##### Input records

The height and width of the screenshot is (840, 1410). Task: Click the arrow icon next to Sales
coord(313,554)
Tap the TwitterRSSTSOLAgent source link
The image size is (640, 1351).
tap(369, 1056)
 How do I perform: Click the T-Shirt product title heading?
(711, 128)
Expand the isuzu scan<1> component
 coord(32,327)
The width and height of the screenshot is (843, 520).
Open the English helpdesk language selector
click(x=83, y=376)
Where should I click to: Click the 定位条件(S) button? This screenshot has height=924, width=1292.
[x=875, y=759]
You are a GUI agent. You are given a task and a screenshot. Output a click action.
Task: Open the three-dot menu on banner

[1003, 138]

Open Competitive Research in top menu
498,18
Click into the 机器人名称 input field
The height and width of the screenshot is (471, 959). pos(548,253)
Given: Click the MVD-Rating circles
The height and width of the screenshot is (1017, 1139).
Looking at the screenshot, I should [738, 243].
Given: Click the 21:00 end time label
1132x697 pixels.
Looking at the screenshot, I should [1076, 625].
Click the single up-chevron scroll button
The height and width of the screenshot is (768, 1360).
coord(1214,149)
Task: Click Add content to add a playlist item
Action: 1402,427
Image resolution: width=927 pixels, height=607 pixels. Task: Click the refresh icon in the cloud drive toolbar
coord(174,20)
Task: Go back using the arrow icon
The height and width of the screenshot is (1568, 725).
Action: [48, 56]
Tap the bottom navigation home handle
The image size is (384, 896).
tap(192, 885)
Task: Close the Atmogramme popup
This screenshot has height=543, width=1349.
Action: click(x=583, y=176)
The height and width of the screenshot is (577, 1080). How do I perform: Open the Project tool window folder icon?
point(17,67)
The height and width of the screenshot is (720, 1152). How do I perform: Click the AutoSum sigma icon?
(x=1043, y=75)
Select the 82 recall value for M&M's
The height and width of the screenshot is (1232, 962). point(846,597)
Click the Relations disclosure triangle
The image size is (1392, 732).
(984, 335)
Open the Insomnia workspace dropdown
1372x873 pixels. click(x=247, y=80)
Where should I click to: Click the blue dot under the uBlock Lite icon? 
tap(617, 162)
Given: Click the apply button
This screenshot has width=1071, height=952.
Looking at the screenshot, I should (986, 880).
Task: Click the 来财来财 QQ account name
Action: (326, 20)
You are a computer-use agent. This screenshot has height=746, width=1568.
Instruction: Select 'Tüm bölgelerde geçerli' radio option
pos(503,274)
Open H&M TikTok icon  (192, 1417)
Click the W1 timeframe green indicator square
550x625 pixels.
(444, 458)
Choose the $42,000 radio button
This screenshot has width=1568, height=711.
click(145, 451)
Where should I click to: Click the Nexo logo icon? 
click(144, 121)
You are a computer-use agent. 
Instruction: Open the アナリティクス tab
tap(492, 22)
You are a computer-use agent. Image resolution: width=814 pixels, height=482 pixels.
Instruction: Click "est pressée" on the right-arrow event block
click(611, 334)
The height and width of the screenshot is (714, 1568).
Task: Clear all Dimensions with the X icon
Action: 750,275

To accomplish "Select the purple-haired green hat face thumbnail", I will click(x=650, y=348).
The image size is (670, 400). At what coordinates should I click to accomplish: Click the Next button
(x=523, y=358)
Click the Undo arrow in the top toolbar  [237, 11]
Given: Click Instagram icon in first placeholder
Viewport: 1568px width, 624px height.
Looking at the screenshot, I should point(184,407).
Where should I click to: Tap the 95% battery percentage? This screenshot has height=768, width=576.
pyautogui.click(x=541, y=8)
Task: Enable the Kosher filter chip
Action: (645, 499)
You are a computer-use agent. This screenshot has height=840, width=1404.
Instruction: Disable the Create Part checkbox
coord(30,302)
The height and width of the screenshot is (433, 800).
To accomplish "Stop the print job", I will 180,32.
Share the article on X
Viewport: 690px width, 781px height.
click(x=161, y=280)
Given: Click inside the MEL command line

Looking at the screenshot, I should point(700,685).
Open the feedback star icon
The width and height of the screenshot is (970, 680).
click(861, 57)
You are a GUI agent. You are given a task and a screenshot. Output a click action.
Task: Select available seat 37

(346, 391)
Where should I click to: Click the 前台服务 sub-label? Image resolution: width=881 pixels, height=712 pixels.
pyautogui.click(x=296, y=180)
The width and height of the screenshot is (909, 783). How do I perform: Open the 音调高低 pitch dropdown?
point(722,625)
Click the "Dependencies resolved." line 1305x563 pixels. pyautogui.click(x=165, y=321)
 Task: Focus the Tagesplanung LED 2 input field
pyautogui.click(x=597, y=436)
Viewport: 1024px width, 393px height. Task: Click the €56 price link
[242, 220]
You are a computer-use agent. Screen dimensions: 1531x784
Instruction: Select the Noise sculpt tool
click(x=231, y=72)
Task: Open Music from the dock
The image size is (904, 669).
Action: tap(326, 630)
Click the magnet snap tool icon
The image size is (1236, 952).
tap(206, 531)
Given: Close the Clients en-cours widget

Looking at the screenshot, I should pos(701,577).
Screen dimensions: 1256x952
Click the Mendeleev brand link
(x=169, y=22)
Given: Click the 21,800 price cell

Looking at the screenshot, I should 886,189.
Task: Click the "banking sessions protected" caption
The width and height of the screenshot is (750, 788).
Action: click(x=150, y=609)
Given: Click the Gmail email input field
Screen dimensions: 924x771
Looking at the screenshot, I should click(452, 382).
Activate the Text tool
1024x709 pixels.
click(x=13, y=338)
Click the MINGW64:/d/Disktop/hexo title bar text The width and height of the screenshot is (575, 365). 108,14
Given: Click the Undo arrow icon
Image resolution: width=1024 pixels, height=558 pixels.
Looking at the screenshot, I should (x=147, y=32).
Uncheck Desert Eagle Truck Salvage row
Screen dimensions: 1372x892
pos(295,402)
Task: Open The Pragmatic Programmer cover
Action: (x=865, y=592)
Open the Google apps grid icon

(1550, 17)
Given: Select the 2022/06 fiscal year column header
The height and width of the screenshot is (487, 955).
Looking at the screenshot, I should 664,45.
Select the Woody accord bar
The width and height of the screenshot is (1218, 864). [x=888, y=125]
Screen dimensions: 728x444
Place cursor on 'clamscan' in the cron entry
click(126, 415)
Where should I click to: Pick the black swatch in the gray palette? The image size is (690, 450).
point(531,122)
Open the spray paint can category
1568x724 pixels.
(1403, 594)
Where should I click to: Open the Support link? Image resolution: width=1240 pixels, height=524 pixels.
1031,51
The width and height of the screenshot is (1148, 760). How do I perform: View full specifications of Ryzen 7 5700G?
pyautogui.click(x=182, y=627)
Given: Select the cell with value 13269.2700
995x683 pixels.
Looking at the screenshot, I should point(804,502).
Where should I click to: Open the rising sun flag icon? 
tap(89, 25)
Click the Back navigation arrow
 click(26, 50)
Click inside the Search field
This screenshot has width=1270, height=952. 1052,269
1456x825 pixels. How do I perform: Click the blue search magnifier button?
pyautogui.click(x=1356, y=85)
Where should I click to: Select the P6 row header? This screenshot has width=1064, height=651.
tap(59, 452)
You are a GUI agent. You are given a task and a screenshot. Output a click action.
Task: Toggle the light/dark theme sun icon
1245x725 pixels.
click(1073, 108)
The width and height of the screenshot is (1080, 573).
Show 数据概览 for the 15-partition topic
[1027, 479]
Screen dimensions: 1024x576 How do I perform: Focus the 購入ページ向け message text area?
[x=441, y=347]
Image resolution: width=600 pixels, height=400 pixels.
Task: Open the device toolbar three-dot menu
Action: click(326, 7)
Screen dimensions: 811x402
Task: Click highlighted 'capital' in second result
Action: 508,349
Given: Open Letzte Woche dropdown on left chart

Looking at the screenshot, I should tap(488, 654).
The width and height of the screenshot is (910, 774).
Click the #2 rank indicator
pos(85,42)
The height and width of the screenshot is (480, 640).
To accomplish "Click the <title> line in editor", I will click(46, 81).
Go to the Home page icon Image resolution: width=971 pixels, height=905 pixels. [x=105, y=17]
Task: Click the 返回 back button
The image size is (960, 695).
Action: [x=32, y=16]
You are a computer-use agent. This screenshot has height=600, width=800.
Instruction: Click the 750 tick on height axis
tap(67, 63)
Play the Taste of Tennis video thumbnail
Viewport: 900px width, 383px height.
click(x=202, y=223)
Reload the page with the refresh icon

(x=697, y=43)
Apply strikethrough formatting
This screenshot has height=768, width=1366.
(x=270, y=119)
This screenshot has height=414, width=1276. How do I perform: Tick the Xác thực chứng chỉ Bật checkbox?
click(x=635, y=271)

##########

* _Required work_
Copy the records above without any changes, starting at the line that contains "Screen dimensions: 728x444" and ending with the line that contains "Action: [x=32, y=16]", including both of those lines.

* _Task output_
Screen dimensions: 728x444
Place cursor on 'clamscan' in the cron entry
click(126, 415)
Where should I click to: Pick the black swatch in the gray palette? The image size is (690, 450).
point(531,122)
Open the spray paint can category
1568x724 pixels.
(1403, 594)
Where should I click to: Open the Support link? Image resolution: width=1240 pixels, height=524 pixels.
1031,51
The width and height of the screenshot is (1148, 760). How do I perform: View full specifications of Ryzen 7 5700G?
pyautogui.click(x=182, y=627)
Given: Select the cell with value 13269.2700
995x683 pixels.
Looking at the screenshot, I should point(804,502).
Where should I click to: Open the rising sun flag icon? 
tap(89, 25)
Click the Back navigation arrow
 click(26, 50)
Click inside the Search field
This screenshot has width=1270, height=952. 1052,269
1456x825 pixels. How do I perform: Click the blue search magnifier button?
pyautogui.click(x=1356, y=85)
Where should I click to: Select the P6 row header? This screenshot has width=1064, height=651.
tap(59, 452)
You are a GUI agent. You are given a task and a screenshot. Output a click action.
Task: Toggle the light/dark theme sun icon
1245x725 pixels.
click(1073, 108)
The width and height of the screenshot is (1080, 573).
Show 数据概览 for the 15-partition topic
[1027, 479]
Screen dimensions: 1024x576 How do I perform: Focus the 購入ページ向け message text area?
[x=441, y=347]
Image resolution: width=600 pixels, height=400 pixels.
Task: Open the device toolbar three-dot menu
Action: click(326, 7)
Screen dimensions: 811x402
Task: Click highlighted 'capital' in second result
Action: 508,349
Given: Open Letzte Woche dropdown on left chart

Looking at the screenshot, I should tap(488, 654).
The width and height of the screenshot is (910, 774).
Click the #2 rank indicator
pos(85,42)
The height and width of the screenshot is (480, 640).
To accomplish "Click the <title> line in editor", I will click(46, 81).
Go to the Home page icon Image resolution: width=971 pixels, height=905 pixels. [x=105, y=17]
Task: Click the 返回 back button
The image size is (960, 695).
Action: [x=32, y=16]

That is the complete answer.